I knew Jennifer Ireland for about the last year of her life.  I met her and her husband in my office for the first time after she had already been diagnosed with her cancer.  She had come to me by a way of a recommendation of a friend, & before she had arrived at that first visit I already had heard about her case & about her personally.  She was diagnosed with an extremely rare form of cancer.

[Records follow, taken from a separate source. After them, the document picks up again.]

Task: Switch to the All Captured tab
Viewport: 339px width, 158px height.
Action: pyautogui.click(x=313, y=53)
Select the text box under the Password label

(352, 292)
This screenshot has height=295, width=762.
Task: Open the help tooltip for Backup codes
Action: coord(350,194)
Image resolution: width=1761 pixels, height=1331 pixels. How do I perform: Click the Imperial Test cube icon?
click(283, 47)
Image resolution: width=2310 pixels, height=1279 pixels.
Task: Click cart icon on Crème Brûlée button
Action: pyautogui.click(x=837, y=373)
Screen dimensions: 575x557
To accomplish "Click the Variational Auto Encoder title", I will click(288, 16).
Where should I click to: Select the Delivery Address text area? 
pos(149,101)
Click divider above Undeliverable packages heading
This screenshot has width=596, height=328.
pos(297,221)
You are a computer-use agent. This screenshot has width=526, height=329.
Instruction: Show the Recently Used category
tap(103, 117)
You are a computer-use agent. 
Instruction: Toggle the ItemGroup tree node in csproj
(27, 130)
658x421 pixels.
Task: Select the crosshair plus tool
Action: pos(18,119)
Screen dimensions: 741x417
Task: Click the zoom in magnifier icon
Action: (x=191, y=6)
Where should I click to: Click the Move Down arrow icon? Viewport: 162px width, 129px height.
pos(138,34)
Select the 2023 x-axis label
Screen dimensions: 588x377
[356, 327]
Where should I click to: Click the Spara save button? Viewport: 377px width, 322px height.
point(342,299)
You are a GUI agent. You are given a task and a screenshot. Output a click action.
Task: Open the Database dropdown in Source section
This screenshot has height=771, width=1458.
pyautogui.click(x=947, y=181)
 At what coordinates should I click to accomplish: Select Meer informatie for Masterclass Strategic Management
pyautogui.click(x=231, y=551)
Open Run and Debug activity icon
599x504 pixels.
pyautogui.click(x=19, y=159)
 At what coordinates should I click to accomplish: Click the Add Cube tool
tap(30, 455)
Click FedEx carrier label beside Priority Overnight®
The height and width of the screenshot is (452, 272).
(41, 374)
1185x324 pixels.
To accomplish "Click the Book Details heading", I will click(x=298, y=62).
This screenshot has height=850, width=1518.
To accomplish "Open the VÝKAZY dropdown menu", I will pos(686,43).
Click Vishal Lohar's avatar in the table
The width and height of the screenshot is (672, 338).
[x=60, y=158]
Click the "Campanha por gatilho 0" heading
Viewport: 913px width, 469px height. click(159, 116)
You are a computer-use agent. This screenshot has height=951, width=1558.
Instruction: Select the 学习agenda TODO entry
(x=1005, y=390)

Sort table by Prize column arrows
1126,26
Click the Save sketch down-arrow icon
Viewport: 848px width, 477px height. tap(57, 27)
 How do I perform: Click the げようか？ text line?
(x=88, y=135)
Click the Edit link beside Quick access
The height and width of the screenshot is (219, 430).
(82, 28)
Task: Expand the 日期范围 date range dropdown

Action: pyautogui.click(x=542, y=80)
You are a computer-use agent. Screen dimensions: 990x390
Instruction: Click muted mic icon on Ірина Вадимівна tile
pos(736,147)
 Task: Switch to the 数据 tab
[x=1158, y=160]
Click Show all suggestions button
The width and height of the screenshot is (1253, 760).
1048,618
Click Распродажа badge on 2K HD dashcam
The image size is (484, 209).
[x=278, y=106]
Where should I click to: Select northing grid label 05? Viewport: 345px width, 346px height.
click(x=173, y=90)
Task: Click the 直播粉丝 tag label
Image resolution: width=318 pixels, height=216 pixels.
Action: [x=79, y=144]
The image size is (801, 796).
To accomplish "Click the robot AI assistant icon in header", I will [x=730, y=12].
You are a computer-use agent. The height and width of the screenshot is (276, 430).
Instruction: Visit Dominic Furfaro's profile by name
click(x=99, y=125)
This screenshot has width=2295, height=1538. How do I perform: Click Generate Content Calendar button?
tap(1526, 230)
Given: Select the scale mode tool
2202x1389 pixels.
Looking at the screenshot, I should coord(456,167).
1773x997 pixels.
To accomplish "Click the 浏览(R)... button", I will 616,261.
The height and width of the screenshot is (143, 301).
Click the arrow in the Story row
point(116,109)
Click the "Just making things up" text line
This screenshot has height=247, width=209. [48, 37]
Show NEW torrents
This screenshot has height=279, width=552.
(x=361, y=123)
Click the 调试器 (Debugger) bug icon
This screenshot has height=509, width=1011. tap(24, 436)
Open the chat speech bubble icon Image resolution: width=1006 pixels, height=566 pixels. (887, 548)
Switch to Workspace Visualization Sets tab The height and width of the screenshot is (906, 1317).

She was very, very young for this diagnosis and for anyone to develop cancer.  At that first visit we established a relationship that turned out to be one that would influence me as much as any patient had influenced me in my career.

 

She was an extremely strong woman, mother of two girls, the youngest that had been born within the last six months.  Together we immediately set out on a path of trying to treat her cancer as aggressively as possible.  Her treatment consisted of chemotherapy every two weeks, & evaluations by CT scans & PET scans on a regular basis.  She handled the side effects of chemotherapy with grace and strength, & always had a sense of humor about her and a sense of purpose in what she was doing.  She was quite a presence in our chemo room, although at first she felt uncomfortable because of her young age.  Like so many patients with advanced disease, her initial evaluations showed that chemotherapy was working & there was certainly a sense of hope that she had a shot at beating her disease.  The surgery that she underwent after about six months of therapy went well, & it was a hopeful time, however, soon after she developed symptoms, and unfortunately her scans, showed the disease had returned & had progressed.  This is where the character and the strength of a young woman was tested.  As her disease worsened & as her scans continually showed signs that things weren’t going well, she approached each day, each chemotherapy, each scan with the same grace, dignity and determination as the ones earlier in her treatment course. 

 

There was just something about Jen that radiated throughout the office.  Nurses were drawn to her, patients knew her story, and we all prayed for a miracle.  That miracle, unfortunately, did not occur.  She spent the last two weeks of her life in the hospital, but even the last two weeks she continued to share her story with people throughout the United States & the world that had come to know her through her interactions and her blog.  Many people came to know Jennifer through her blog, and the stories & information that she put on there were an extension of the woman that I came to know.  She was open about her disease; she was forever hopeful and knew that whatever the outcome would be that she was in god’s hands. 

 

Jennifer left behind some amazing people, her family, including her husband, her mother & all the friends that had known her believed that what Jen had started with the end of her life, could ultimately be the beginning of something special in order to help cancer patients.  The focus of the Jennifer Ireland Foundation is to help other young patients & their families struggle against the emotional and economic stress that a cancer diagnosis brings.  Jennifer Ireland was the first patient of mine that had used a blog as a means of communicating and interacting with family, friends & well wishers.  Since then, I have recommended this to many patients as a way of coping & helping with their cancer diagnosis. 

 

The goals for this blog will be to help continue the legacy that Jennifer Ireland made by being who she was as she battled cancer, and  to use her as inspiration for all patients who are battling cancer.  The second goal would be to show patients and families the other side of the relationship with their oncologist. Talking about some of our ups & downs, our strengths, our weaknesses & hopefully to allow patients to develop a stronger relationship with the men & women who are trying to help them with their battle with cancer.  Additionally, I hope this blog becomes a resource for other cancer patients who want to obtain information about different diagnoses, different treatments.